In a strongly worded letter yesterday, Cardinal Thomas Collins of Toronto, urged Trudeau to reverse his position, saying that the policy would exclude Pope Francis himself from running for office in the party.
But Trudeau’s Liberals responded that they would not change their position. “We obviously respect the cardinal, and his views,” a spokesperson from the Liberal Party told the National Post. “This is a matter of rights, and Canadians need to know that when they vote Liberal they will get a representative who supports and defends women’s rights.”
Margaret Somerville, director of the Centre for Medicine, Ethics and Law at McGill University, wrote in the Ottawa Citizen, that Justin Trudeau’s famous father Pierre would be “appalled” by his son’s action.

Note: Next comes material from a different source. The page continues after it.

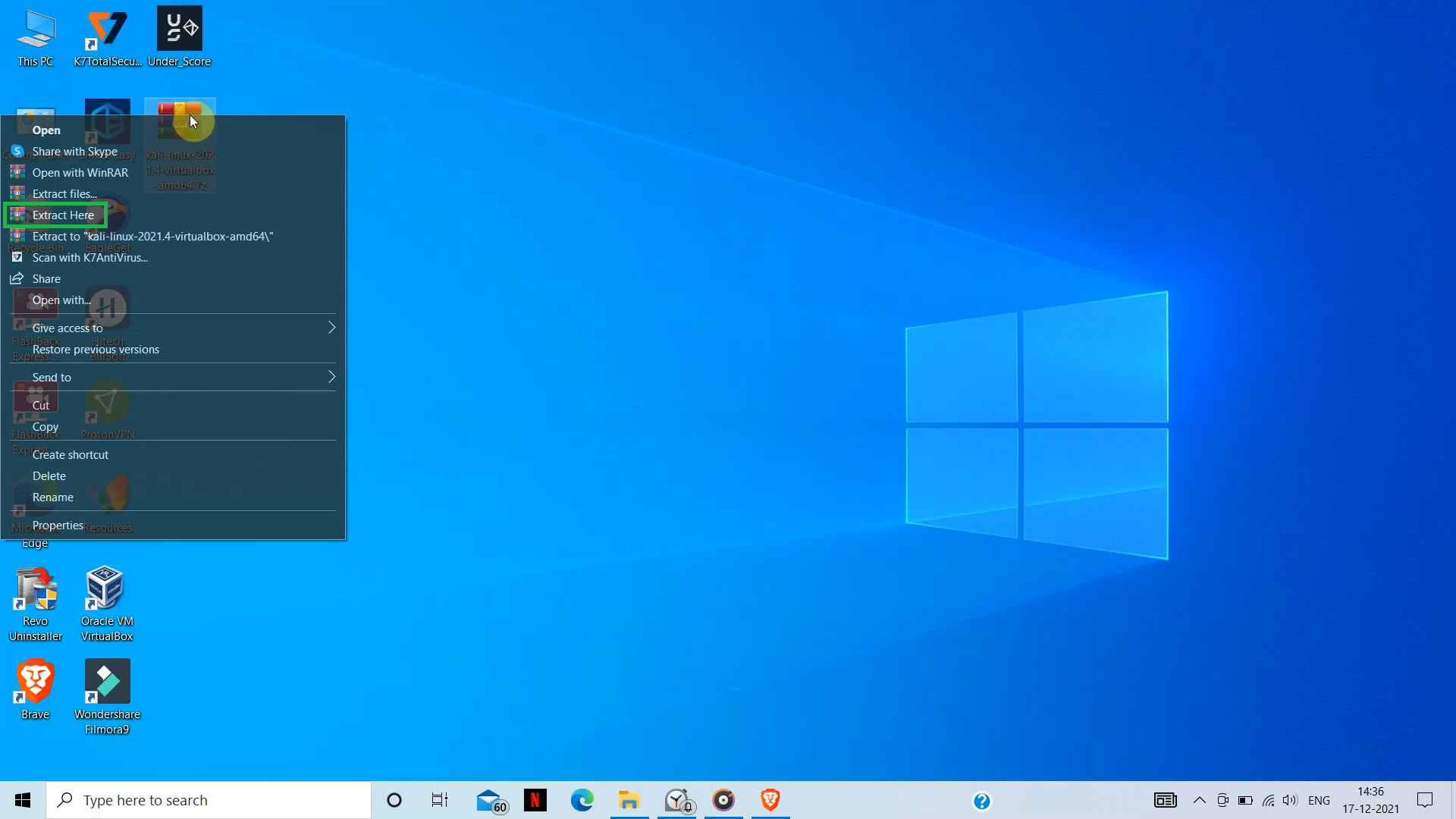The image size is (1456, 819).
Task: Open the volume slider from system tray
Action: (1291, 800)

“Such an edict by a leader of a political party on a matter of conscience relating to one of our most fundamental values – respect for human life – violates the basic principle that MPs are primarily their constituents’ representative in Parliament on such matters, not their leaders,’” she wrote.
Even columnist Margaret Wente, who identifies herself as “pro-choice,” says she sees Trudeau’s position as extreme.
“The man who promised he would never dictate party policy or keep Liberal MPs on a leash has come out as an abortion absolutist. He is pro-choice, no exceptions, period, and anyone who disagrees won’t be welcome in the party,” she wrote in the Globe and Mail.
Wente called it “downright idiotic” the idea that “governments shouldn’t legislate abortion, as Mr. Trudeau asserts.”
“Abortion is legislated nearly everywhere; even civilized countries impose restrictions… Personally, I’m pro-choice, with some limits. I respect people whose limits are different from my own. I do have problems with people who try to frame all limits on abortion as an attack on women’s freedom. And I don’t especially like leaders who can’t tolerate dissent on issues as profound and personal as this one.”